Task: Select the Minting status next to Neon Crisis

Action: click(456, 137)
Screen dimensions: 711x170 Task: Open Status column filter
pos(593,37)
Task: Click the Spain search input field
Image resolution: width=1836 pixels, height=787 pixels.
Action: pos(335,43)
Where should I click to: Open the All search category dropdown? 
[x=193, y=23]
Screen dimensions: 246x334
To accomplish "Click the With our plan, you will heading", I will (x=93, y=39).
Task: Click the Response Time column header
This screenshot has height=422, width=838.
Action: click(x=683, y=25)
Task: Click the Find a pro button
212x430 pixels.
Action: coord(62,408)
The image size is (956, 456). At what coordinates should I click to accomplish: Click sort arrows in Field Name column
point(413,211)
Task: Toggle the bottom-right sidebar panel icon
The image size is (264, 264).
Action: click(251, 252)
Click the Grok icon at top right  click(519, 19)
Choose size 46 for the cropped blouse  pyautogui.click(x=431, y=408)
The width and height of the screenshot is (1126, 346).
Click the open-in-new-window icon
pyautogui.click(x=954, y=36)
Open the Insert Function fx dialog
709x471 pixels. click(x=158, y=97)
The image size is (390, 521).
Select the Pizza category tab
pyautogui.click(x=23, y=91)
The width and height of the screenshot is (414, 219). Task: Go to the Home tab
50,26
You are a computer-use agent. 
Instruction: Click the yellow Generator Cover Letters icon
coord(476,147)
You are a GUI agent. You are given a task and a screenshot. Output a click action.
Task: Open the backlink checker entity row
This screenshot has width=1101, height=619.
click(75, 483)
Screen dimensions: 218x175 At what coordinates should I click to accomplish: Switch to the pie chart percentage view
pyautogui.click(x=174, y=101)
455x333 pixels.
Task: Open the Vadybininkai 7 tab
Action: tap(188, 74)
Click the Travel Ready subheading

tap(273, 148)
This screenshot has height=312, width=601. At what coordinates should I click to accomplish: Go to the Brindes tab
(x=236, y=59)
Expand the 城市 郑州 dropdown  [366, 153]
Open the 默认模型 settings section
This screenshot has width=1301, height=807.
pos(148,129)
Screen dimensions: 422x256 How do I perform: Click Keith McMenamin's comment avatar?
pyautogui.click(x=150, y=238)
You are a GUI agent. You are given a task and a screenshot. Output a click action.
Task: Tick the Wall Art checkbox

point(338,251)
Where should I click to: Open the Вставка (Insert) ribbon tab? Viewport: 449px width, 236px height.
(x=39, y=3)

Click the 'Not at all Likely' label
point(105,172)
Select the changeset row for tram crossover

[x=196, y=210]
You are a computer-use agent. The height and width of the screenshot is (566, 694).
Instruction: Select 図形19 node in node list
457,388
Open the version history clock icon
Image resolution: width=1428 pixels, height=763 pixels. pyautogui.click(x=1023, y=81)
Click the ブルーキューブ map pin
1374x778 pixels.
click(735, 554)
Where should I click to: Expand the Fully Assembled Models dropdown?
* * * * * * * * *
Repeat each entry word for word.

[RESPONSE AREA]
Task: Select the Minting status next to Neon Crisis

Action: click(456, 137)
Screen dimensions: 711x170 Task: Open Status column filter
pos(593,37)
Task: Click the Spain search input field
Image resolution: width=1836 pixels, height=787 pixels.
Action: pos(335,43)
Where should I click to: Open the All search category dropdown? 
[x=193, y=23]
Screen dimensions: 246x334
To accomplish "Click the With our plan, you will heading", I will (x=93, y=39).
Task: Click the Response Time column header
This screenshot has height=422, width=838.
Action: click(x=683, y=25)
Task: Click the Find a pro button
212x430 pixels.
Action: coord(62,408)
The image size is (956, 456). At what coordinates should I click to accomplish: Click sort arrows in Field Name column
point(413,211)
Task: Toggle the bottom-right sidebar panel icon
The image size is (264, 264).
Action: click(251, 252)
Click the Grok icon at top right  click(519, 19)
Choose size 46 for the cropped blouse  pyautogui.click(x=431, y=408)
The width and height of the screenshot is (1126, 346).
Click the open-in-new-window icon
pyautogui.click(x=954, y=36)
Open the Insert Function fx dialog
709x471 pixels. click(x=158, y=97)
The image size is (390, 521).
Select the Pizza category tab
pyautogui.click(x=23, y=91)
The width and height of the screenshot is (414, 219). Task: Go to the Home tab
50,26
You are a computer-use agent. 
Instruction: Click the yellow Generator Cover Letters icon
coord(476,147)
You are a GUI agent. You are given a task and a screenshot. Output a click action.
Task: Open the backlink checker entity row
This screenshot has width=1101, height=619.
click(75, 483)
Screen dimensions: 218x175 At what coordinates should I click to accomplish: Switch to the pie chart percentage view
pyautogui.click(x=174, y=101)
455x333 pixels.
Task: Open the Vadybininkai 7 tab
Action: tap(188, 74)
Click the Travel Ready subheading

tap(273, 148)
This screenshot has height=312, width=601. At what coordinates should I click to accomplish: Go to the Brindes tab
(x=236, y=59)
Expand the 城市 郑州 dropdown  [366, 153]
Open the 默认模型 settings section
This screenshot has width=1301, height=807.
pos(148,129)
Screen dimensions: 422x256 How do I perform: Click Keith McMenamin's comment avatar?
pyautogui.click(x=150, y=238)
You are a GUI agent. You are given a task and a screenshot. Output a click action.
Task: Tick the Wall Art checkbox

point(338,251)
Where should I click to: Open the Вставка (Insert) ribbon tab? Viewport: 449px width, 236px height.
(x=39, y=3)

Click the 'Not at all Likely' label
point(105,172)
Select the changeset row for tram crossover

[x=196, y=210]
You are a computer-use agent. The height and width of the screenshot is (566, 694).
Instruction: Select 図形19 node in node list
457,388
Open the version history clock icon
Image resolution: width=1428 pixels, height=763 pixels. pyautogui.click(x=1023, y=81)
Click the ブルーキューブ map pin
1374x778 pixels.
click(735, 554)
Where should I click to: Expand the Fully Assembled Models dropdown?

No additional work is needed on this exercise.